There were cheers, whistles, and applause from Chief Wohl’s back porch, where Chief Wohl, Chief Inspector of Detectives Matthew Lowenstein, Inspector Peter Wohl, Captain Frank Hollaran, and Mr. Michael J. O’Hara were standing— out of the rain—watching the Master Chef at work.
After glancing momentarily at t
he porch, Commissioner Coughlin impaled the tenderloins, one after the other, and placed them on the platter—a stainless-steel plate with blood grooves resting in a depression in a wooden plate with handles; yet another culinary gift to the Wohls. Then he balanced the platter on his right hand, like a waiter, and sort of squatted to pick up the umbrella.

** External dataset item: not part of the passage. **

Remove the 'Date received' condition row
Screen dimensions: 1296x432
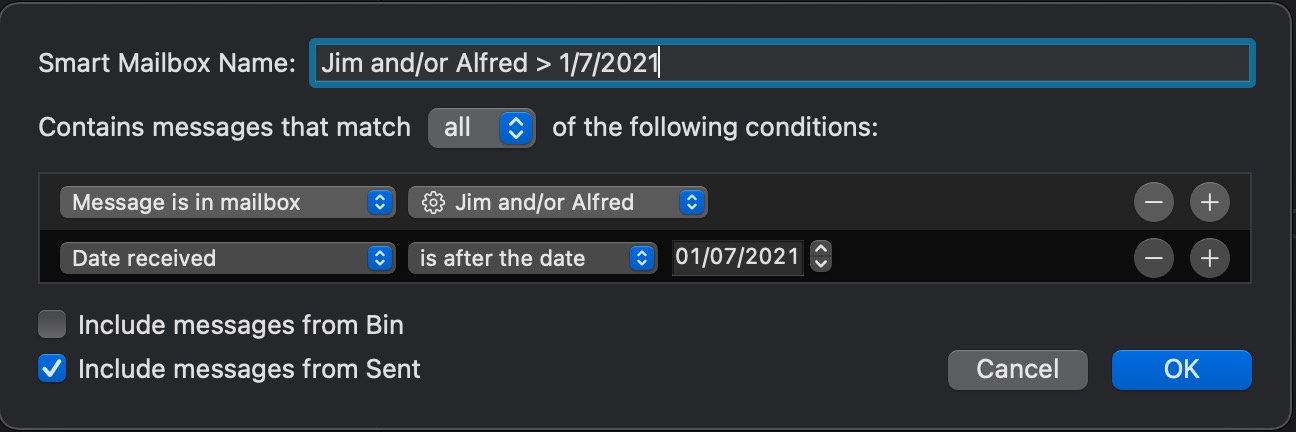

Then he marched toward the porch under the umbrella and somewhat unsteadily climbed the stairs, to further whistles, cheers, and applause from the men standing on it.
“You can all kiss my royal Irish ass,” Commissioner Coughlin announced.
Five minutes later, Commissioner Coughlin, fresh from drying his face and hair, sat down to table with everybody, which now included Mrs. Olga Wohl, Mrs. Sarah Lowenstein, and Mrs. Barbara Hollaran, at a table heavily laden with what else they were going to eat.
“I’ve got to get one of those little digital cameras and carry it with me,” Chief Lowenstein said. “I’d love to have pictures of the Master Chef at work.”
“I already told you what you can do,” Coughlin said. “And, yes, Augie, thank you for asking, I will have a glass of that wine.”
"I’ve got mine,” Mickey O’Hara said, holding up his camera. “But I’ve seen that Angry Irishman look in his eyes before and didn’t think I’d better.”
Twenty minutes after that, as Sarah Lowenstein poured coffee and appropriate comments of approval were being offered vis-à-vis the chocolate cake Barbara Hollaran had prepared for the nearly ritual once-every-other-week supper at the Wohls’, Commissioner Coughlin’s cellular phone buzzed.
He took it from his shirt pocket, said, “Hold one” before his caller had a chance to say anything, and handed the cellular to Hollaran, who quickly went into the kitchen.
Hollaran returned almost immediately.
“Commissioner, it’s Captain Quaire,” he said, formally.
Coughlin nodded, and reached for the phone.
“What’s up?” he asked, listened, and said, “I’ll get right back to you. Don’t do anything until I do.”
He pushed the End button and, holding the cellular in his palm, looked thoughtfully at it a moment.
“Mickey, this is out of school, okay?”
"Sure,” O’Hara said.
“What is it, Denny?” Chief Wohl asked.